## Stated exercise
Please extract the listing lines from the line with "Given: Click the 申请/注册号 column header" to the line with "point(996,704)", including both of those lines, and copy them unchanged.

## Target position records
|---|

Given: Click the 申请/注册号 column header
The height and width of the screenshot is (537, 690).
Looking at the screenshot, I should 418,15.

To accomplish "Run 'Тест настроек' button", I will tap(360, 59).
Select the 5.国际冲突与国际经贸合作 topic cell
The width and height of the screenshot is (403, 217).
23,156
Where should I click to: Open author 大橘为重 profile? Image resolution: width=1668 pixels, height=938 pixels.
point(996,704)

|---|

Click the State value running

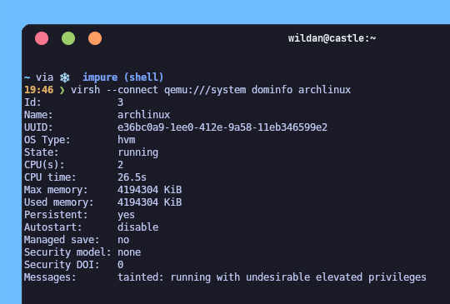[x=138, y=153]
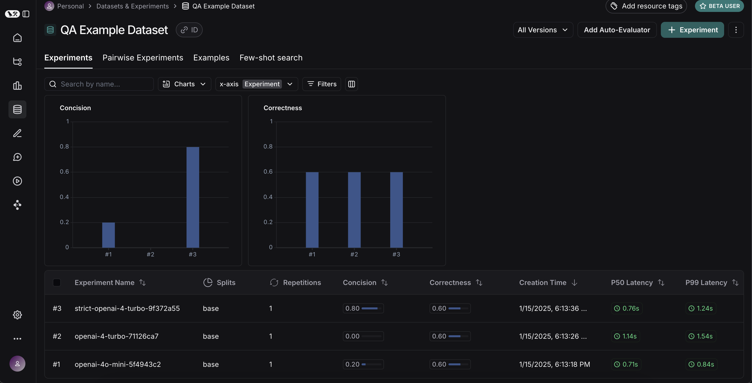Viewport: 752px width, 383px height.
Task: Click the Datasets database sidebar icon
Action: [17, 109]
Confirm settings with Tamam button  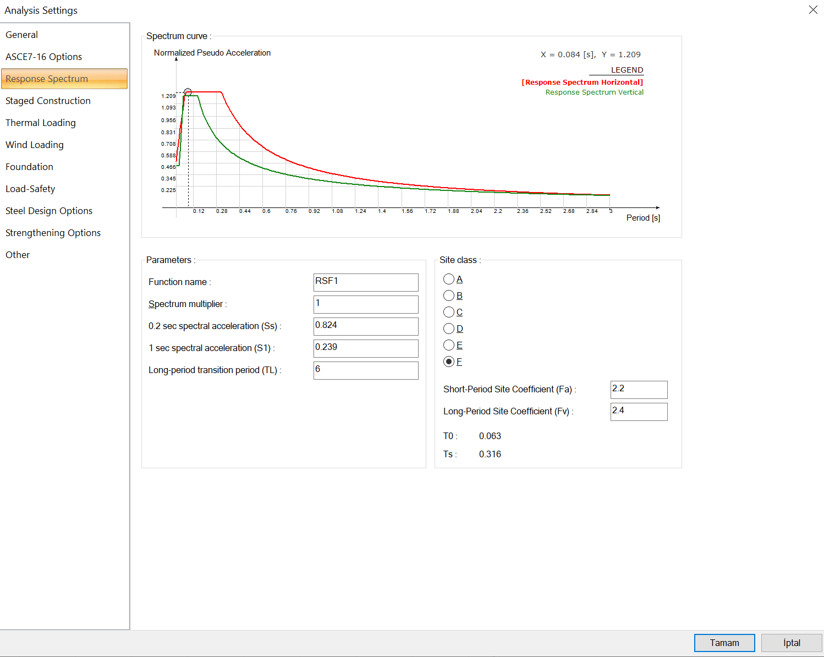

|---|

## Output
Given: Click the 申请/注册号 column header
The height and width of the screenshot is (537, 690).
Looking at the screenshot, I should 418,15.

To accomplish "Run 'Тест настроек' button", I will tap(360, 59).
Select the 5.国际冲突与国际经贸合作 topic cell
The width and height of the screenshot is (403, 217).
23,156
Where should I click to: Open author 大橘为重 profile? Image resolution: width=1668 pixels, height=938 pixels.
point(996,704)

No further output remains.